Monday, 20 January 2014

Blue Flags, Parlour Four and Iron Works

"Blue Flags" :- A cold, wet and overcast day at Newhaven Harbour. Everything had a dank, gloomy feel and look to it. The town itself sits on the mouth of the River Ouse as it enters the English Channel and the port is an important one as this is where the ferry travels to Le Harve and Dieppe in France. Due to the port and harbour Newhaven was at one time a major industrial town but much of that has been in decline over the last few decades.

"Parlour Four" :- I posted a very similar colour image of the same scene back in December 2013 but I find the monochrome version much more striking and powerful. Four student buskers were playing Christmas carols on their brass instruments directly outside the Theatre Royal in New Road, Brighton, England. Once in a while someone would scurry and hurry by, paying them little or no attention as the rain fell down. The entire scene had a very Dickensian feel about it.

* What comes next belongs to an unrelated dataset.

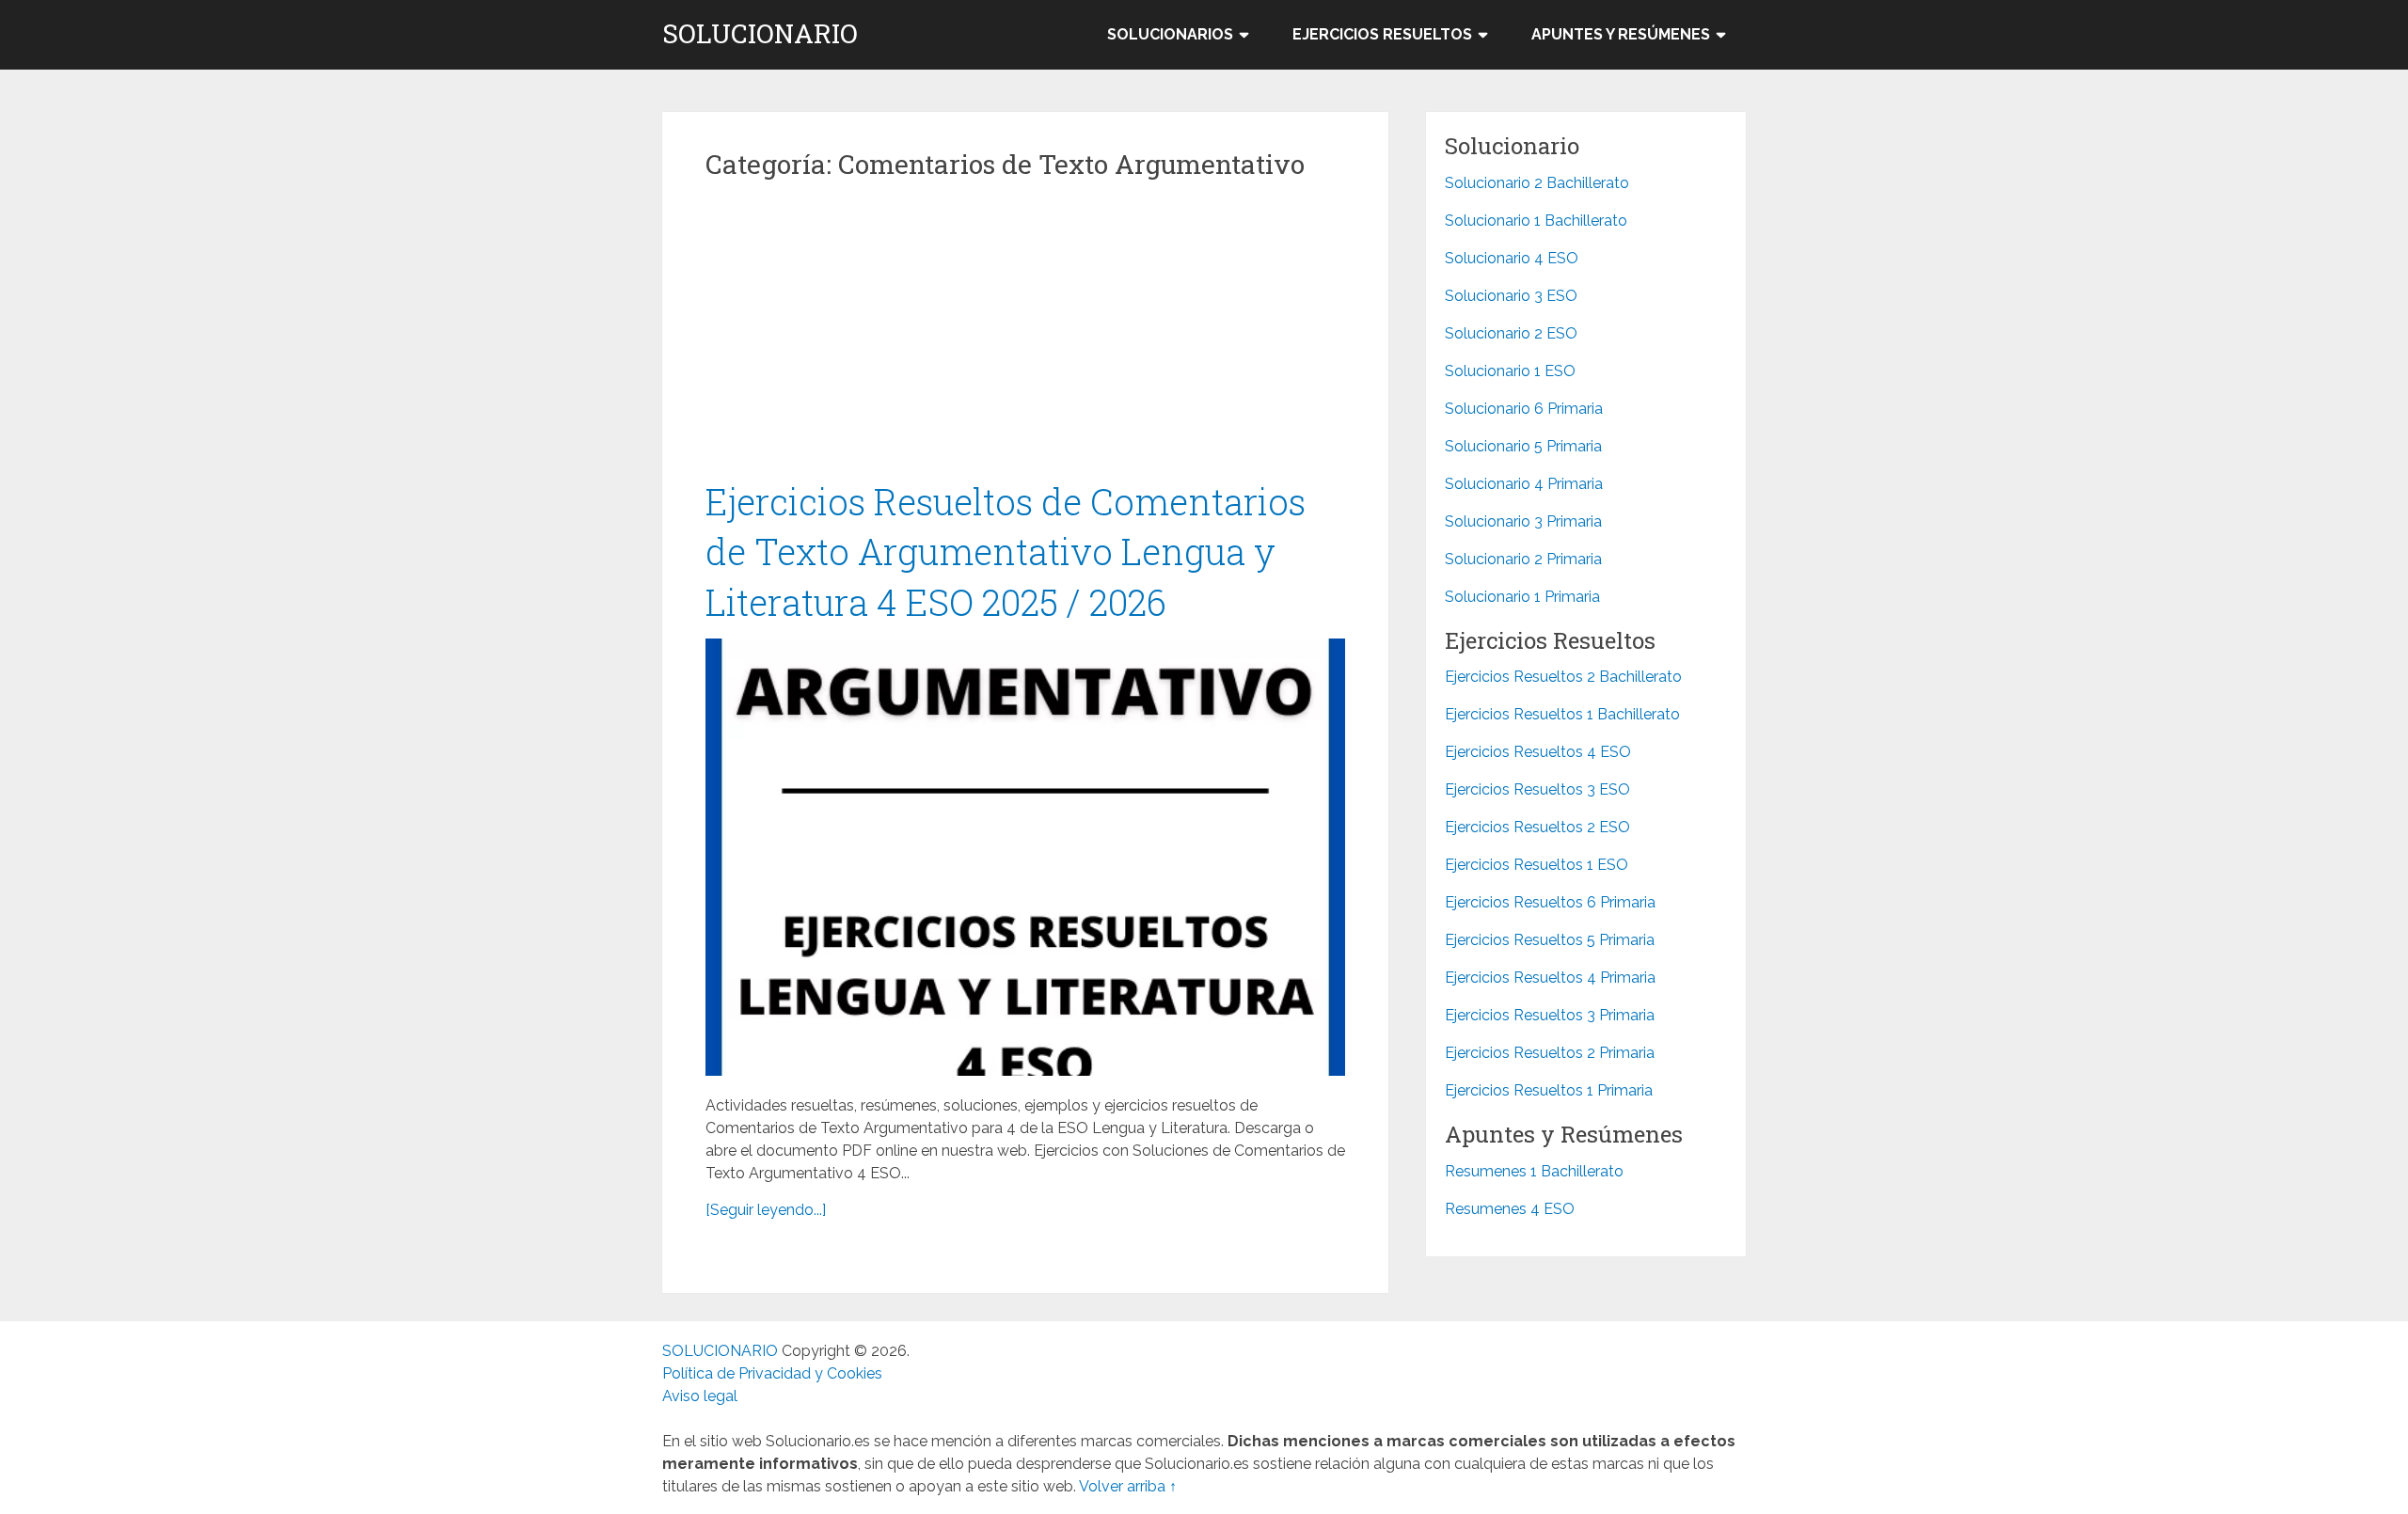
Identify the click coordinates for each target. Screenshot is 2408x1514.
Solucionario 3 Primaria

"Iron Works" :- This image is a section of the famous Victorian Bandstand (known as "The Birdcage") that stands on Brighton seafront on the south coast of England. It clearly shows the ornate craftsmanship that the Victorian's employed in their iron work and constructions. The cast iron structure was designed by a Brighton Borough Surveyor named Phillip Lockwood and was built in 1884. It is a Grade II Listed Building and now regarded as one of the best examples of a Victorian bandstand in the country. Surprisingly enough the iron work itself was manufactured by Walter Macfarlane & Co. of Saracen Foundry in Glasgow, Scotland which is (approx) 378 miles or 608.33 km north of Brighton.